Published: Monday 16th November 2015

Just one month of training on a specialised computer brain game helps older adults significantly strengthen prospective memory – a type of memory that is crucial for planning, everyday functioning and independent living – new research from Australian Catholic University (ACU) has found.

Seniors who played the cognitive-training game more than doubled the number of prospective memory tasks performed correctly compared to control groups that performed other activities such as music classes.

Prospective memory refers to the ability to remember and successfully carry out intentions and planned activities during the day; it also tends to weaken with age. Prospective memory accounts for between 50-80 per cent of reported everyday memory problems, yet few studies have attempted to train or rehabilitate prospective memory in older adults.

"As the world's population ages, it is becoming increasingly important to develop ways to support successful prospective memory functioning so that older adults can continue to live independently at home without the need for assisted care," said Dr Nathan Rose, lead investigator and ACU Psychology Research Fellow.

Researchers developed a version of a computerised board game called "Virtual Week" in which players simulate going through the course of a day on a circuit that resembles a Monopoly board. Players roll a virtual die to move their token through a virtual day and have to remember to perform several prospective memory tasks, such as taking medication or taking their dinner out of the oven.

59 healthy adults, aged 60 to 79, took the training, playing 24 levels of the game over a one-month period (three sessions a week, two levels per session).

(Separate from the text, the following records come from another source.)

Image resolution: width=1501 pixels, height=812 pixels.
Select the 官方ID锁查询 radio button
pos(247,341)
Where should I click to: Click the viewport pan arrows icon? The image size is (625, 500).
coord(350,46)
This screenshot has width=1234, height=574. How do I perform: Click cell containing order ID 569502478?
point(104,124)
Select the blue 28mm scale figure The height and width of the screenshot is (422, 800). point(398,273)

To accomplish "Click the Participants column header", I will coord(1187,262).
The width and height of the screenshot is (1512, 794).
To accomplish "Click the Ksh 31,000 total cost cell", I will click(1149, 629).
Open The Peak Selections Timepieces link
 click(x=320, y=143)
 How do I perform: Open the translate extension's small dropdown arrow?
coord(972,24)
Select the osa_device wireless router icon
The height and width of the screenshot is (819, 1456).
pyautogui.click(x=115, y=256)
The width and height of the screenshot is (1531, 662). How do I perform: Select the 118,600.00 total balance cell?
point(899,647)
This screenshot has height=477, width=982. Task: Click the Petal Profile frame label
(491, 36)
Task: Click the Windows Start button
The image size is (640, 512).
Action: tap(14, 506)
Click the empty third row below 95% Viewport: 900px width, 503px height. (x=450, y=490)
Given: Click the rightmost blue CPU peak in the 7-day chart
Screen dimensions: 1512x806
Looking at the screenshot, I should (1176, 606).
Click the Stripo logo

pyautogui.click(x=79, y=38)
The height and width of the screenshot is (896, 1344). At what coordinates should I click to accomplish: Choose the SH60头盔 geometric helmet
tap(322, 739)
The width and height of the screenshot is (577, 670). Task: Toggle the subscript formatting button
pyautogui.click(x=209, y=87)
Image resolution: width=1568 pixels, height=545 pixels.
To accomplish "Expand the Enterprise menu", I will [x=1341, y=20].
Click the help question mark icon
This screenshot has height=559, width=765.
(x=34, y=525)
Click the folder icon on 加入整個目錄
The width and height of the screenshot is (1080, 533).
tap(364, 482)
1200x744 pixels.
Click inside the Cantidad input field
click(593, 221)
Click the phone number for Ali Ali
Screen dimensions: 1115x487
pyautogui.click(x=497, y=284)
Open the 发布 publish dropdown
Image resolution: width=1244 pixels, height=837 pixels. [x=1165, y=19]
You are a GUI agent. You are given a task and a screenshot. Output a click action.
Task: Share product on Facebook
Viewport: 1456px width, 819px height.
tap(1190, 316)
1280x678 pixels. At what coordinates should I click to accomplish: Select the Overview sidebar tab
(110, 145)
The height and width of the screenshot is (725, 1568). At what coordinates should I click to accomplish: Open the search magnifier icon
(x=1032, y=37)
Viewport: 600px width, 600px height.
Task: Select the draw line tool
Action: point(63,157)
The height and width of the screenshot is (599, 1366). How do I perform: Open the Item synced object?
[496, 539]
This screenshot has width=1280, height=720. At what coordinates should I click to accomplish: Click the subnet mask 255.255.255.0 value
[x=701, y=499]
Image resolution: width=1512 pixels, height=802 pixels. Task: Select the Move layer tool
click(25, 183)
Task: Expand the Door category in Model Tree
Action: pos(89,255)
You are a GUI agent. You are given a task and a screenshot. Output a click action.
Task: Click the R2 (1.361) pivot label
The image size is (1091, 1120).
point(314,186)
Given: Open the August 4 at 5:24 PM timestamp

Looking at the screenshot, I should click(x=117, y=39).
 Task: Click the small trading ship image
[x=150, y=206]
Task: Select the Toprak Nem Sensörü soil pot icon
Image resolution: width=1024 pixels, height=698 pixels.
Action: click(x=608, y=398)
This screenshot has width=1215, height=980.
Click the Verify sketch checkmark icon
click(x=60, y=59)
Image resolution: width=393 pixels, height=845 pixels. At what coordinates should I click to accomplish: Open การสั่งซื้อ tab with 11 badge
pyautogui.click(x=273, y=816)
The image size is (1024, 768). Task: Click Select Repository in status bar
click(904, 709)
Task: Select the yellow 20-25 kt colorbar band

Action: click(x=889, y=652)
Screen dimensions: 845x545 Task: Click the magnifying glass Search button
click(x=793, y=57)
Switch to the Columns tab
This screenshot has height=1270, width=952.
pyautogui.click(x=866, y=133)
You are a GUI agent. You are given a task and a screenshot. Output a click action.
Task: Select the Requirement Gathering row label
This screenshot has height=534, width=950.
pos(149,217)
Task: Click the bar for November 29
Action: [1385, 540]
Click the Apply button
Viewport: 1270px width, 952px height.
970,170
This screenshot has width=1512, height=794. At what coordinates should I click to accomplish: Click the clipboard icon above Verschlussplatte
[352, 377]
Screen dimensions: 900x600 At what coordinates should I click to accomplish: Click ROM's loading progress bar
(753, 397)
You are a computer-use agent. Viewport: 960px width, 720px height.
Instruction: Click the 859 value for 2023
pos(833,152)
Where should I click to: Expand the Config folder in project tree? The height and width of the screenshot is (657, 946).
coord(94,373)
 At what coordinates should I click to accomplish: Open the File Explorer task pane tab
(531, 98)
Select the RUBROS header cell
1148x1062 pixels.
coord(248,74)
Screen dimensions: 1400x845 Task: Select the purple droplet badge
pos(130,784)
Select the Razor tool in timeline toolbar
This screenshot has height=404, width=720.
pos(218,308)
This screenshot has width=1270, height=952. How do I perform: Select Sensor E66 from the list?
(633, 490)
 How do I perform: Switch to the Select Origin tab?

The difficulty of the game increased over the course of training in terms of the number of tasks to be completed per day, the complexity of tasks, and/or interference with prior tasks.  Pre and post training prospective memory performance measures were taken and compared to two control groups – one of which received a music-based cognitive training program and the other which received no intervention.

Researchers found large training gains in prospective memory performance in the group that played the game (relative to control groups). Moreover, these gains transferred to significant improvements in real-world prospective memory, including performance on simulated activities of daily living following the training. These activities included counting change and following medication instructions. The researchers also developed a "call-back" task in which participants had to remember to phone the lab from home during their everyday activities.

Brain imaging (EEG) on a subset of the groups showed some evidence of neuroplasticity  which correlated to correct prospective memory performance, particularly with the ability to stop oneself from carrying on with ongoing activities and switch to performing an intended action at the appropriate time.

The early findings are so promising that the researchers have been awarded a grant from the Australian Research Council, in partnership with Villa Maria Catholic Homes, to follow up on the study with a large randomised control trial. The research team was also awarded a grant with colleagues in ACU’s Centre for Heart and Mind to implement the game-based cognitive training program in patients with chronic heart failure, a group that demonstrates severe prospective memory problems associated with self-care.

The full research team included ACU’s Professor Peter Rendell and leading researchers from Baycrest Health Sciences, the University of Geneva and the University of Memphis.

The study was supported in part by grants from the Natural Sciences and Engineering Research Council of Canada, Baycrest's Centre for Brain Fitness, the Australian Research Council, and the Roland Ernst Foundation.  It is published in Frontiers in Human Neuroscience.